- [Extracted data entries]
——————

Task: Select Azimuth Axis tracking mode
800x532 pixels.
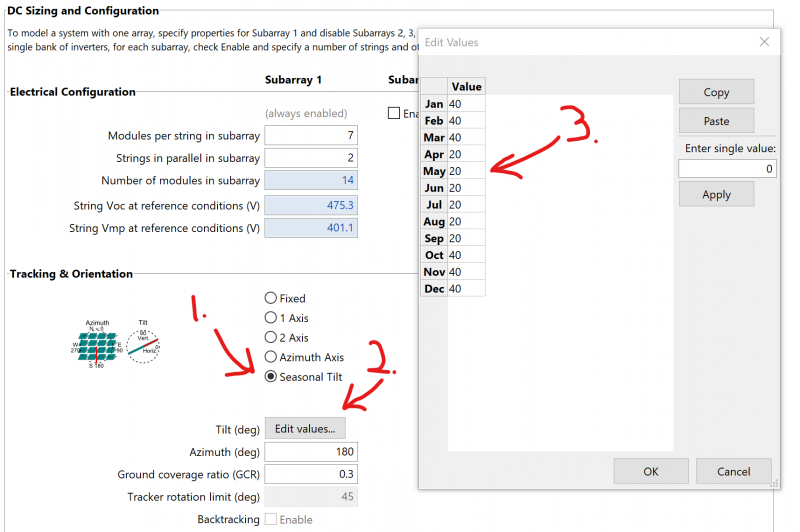Action: tap(270, 357)
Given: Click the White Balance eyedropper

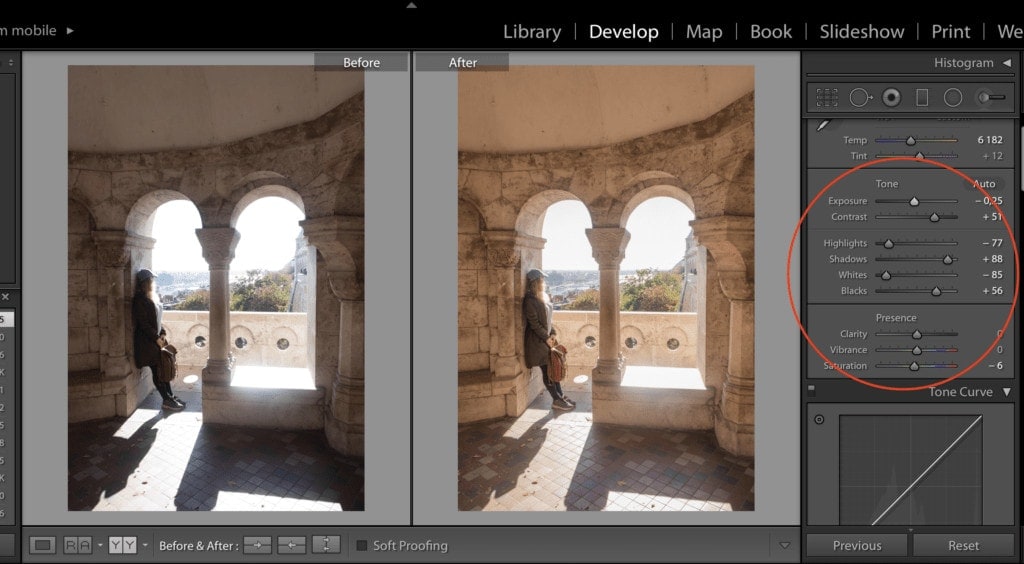Looking at the screenshot, I should 824,125.
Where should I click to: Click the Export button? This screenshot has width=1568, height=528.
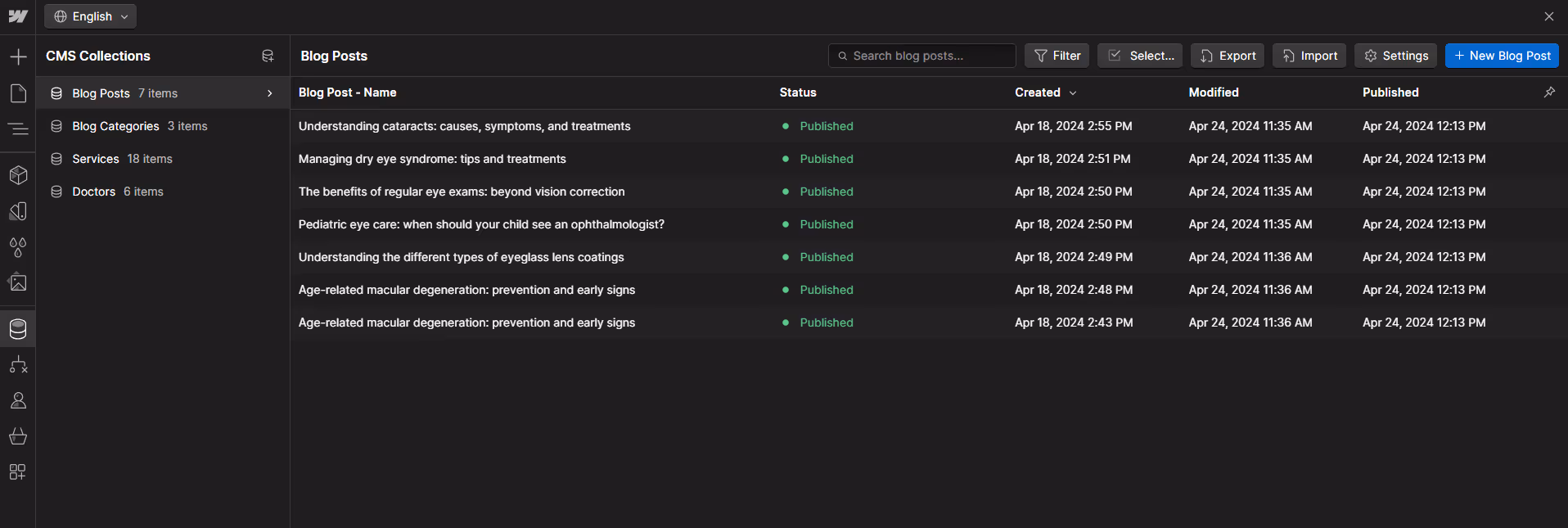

——————

Beginning with the line that contains "800x532 pixels." and ending with the last line of the entries above, repeat each line exactly, but not the pictures.

800x532 pixels.
Action: tap(270, 357)
Given: Click the White Balance eyedropper

Looking at the screenshot, I should 824,125.
Where should I click to: Click the Export button? This screenshot has width=1568, height=528.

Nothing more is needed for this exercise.